BannedWords = read.table("swearWords.txt", header = F)
Sample_final = tm_map(Sample_final,
content_transformer(function(x)
iconv(x, to = "UTF-8", sub = "byte")))
Sample_final = tm_map(Sample_final, content_transformer(tolower))
Sample_final = tm_map(Sample_final, content_transformer(removePunctuation))
Sample_final = tm_map(Sample_final, content_transformer(removeNumbers))
Sample_final = tm_map(Sample_final, content_transformer(function(x)
gsub("http[[:alnum:]]*", " ", x)))
Sample_final = tm_map(Sample_final, stripWhitespace)
Sample_final = tm_map(Sample_final, removeWords, stopwords("english"))
Sample_final = tm_map(Sample_final, removeWords, BannedWords[,1])
saveRDS(Sample_final, "final_sampleCorpus.RDS")Now, we’ve got one more step to do before our data is ready for analysis, and that is to tokenize our corpus. For our initial analysis here, we will do it 3 times. One to construct the unigrams, one for bigrams, and the last for trigrams. Note that before performing tokenization, we’ll have to convert our corpus to a dataframe. Furthermore, the tokenization part of the code may take some time to run.
final_corpus = readRDS("final_sampleCorpus.RDS")
corpus_DF = data.frame(text = unlist(sapply(final_corpus,`[`, "content")), stringsAsFactors = F)
tokenize_function = function(Corpus, N){
Ngram = NGramTokenizer(Corpus,
Weka_control(min = N, max = N,
delimiters = " \\r\\n\\t.,;:\"()?!"))
Ngram = data.frame(table(Ngram))
Ngram = Ngram[order(Ngram$Freq, decreasing = T),]
colnames(Ngram) = c("String", "Count")
Ngram
}
unigram = tokenize_function(corpus_DF,1)
bigram = tokenize_function(corpus_DF,2)
trigram = tokenize_function(corpus_DF,3)At this point, we’re ready to perform our exploratory analysis. First, we will reorder the unigrams, bigrams, and trigrams in a descending order, starting from the one that appears most frequently. We’ll then plot the most frequent 20. Here’s the code.

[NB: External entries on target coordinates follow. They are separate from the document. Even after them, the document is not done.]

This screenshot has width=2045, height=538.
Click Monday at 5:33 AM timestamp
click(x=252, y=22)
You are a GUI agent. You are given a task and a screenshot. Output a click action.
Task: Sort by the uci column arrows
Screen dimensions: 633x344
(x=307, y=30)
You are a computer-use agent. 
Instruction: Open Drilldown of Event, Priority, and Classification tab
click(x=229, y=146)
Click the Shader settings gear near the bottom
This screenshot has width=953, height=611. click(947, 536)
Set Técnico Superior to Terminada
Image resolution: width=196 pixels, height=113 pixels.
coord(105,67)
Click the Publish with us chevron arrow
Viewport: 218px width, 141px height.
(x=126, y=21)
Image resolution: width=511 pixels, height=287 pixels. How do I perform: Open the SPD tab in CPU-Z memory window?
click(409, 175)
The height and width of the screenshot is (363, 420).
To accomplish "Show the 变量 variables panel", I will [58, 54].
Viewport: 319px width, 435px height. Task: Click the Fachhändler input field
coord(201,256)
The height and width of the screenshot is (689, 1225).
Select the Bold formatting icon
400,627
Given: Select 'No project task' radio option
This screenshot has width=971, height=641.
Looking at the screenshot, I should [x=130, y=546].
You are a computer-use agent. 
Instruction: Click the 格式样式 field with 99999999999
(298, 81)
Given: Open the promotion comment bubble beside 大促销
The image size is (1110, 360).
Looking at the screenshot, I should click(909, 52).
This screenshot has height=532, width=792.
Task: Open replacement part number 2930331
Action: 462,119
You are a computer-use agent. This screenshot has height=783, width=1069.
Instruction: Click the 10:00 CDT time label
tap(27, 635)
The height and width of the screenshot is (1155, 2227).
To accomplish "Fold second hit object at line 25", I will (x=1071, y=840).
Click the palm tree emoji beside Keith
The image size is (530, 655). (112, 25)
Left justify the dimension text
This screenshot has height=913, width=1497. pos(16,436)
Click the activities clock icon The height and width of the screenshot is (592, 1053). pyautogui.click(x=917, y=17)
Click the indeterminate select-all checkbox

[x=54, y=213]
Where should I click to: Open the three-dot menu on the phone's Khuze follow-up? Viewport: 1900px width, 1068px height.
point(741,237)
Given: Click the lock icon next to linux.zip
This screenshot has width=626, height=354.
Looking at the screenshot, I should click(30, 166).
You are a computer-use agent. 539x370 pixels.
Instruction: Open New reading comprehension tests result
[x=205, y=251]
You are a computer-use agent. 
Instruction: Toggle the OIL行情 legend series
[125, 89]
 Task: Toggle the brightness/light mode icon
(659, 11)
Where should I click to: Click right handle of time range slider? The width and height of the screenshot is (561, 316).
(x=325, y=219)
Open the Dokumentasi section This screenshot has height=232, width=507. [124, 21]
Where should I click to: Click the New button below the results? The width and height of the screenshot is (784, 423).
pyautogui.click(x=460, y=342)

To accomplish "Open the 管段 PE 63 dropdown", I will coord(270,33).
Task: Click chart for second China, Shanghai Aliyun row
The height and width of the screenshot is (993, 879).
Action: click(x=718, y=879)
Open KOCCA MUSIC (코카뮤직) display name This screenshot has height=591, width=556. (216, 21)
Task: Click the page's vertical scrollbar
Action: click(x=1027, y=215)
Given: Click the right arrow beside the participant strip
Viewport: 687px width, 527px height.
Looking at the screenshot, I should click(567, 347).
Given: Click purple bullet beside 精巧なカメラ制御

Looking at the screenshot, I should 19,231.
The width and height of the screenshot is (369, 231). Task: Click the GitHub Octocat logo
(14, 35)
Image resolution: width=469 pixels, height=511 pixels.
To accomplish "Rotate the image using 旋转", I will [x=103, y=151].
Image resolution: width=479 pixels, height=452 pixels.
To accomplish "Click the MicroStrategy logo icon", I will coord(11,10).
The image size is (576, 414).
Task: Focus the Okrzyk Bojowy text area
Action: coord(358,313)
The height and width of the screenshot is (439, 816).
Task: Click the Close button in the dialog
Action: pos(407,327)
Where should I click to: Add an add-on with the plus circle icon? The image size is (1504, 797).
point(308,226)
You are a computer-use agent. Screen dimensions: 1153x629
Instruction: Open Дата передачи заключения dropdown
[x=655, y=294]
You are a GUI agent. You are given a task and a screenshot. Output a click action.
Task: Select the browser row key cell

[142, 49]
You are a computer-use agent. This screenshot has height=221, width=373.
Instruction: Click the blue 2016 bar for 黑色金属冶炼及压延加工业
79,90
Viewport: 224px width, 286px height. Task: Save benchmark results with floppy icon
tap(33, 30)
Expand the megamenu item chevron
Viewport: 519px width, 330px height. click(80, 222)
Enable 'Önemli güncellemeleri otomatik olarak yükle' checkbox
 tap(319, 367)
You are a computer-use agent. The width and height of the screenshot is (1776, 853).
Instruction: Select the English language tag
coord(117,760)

unigram_df = data.frame(unigram)%>%arrange(desc(Count))
bigram_df = data.frame(bigram)%>%arrange(desc(Count))
trigram_df = data.frame(trigram)%>%arrange(desc(Count))
UniDF = unigram_df[1:20,]
BiDF = bigram_df[1:20,]
TriDF = trigram_df[1:20,]
P_1gram = ggplot(UniDF) + geom_bar(aes(reorder(String,+Count), Count), stat = "identity", fill = "navajowhite3", alpha = I(3/5)) +
xlab("String\n") + ylab("Count\n") + coord_flip() + theme_minimal()
P_2gram = ggplot(BiDF) + geom_bar(aes(reorder(String,+Count), Count), stat = "identity", fill = "palegreen3", alpha = I(3/5)) +
xlab("String\n") + ylab("Count\n") + coord_flip() + theme_minimal()
P_3gram = ggplot(TriDF) + geom_bar(aes(reorder(String,+Count), Count), stat = "identity", fill = "slategray3", alpha = I(3/5)) +
xlab("String\n") + ylab("Count\n") + coord_flip() + theme_minimal()And here’s our plots.
Additionally, we also included a wordcloud of 100 words for the unigram.
To construct our prediction model, higher n-grams may be performed to accept longer inputs. Furthermore, more samples may also be extracted from the provided data. Alternatively, One could also perform this analysis multiple times, but using strictly different samples, similar to what cross validation does in machine learning. While these steps will probably increase the accuracy and lower the bias, one should note that the run time required will undeniably rise as well.
Eventually, we should try out different sample sizes and find the right balance between run time and accuracy. In our case, we will most likely not deviate too much from the sample size used here.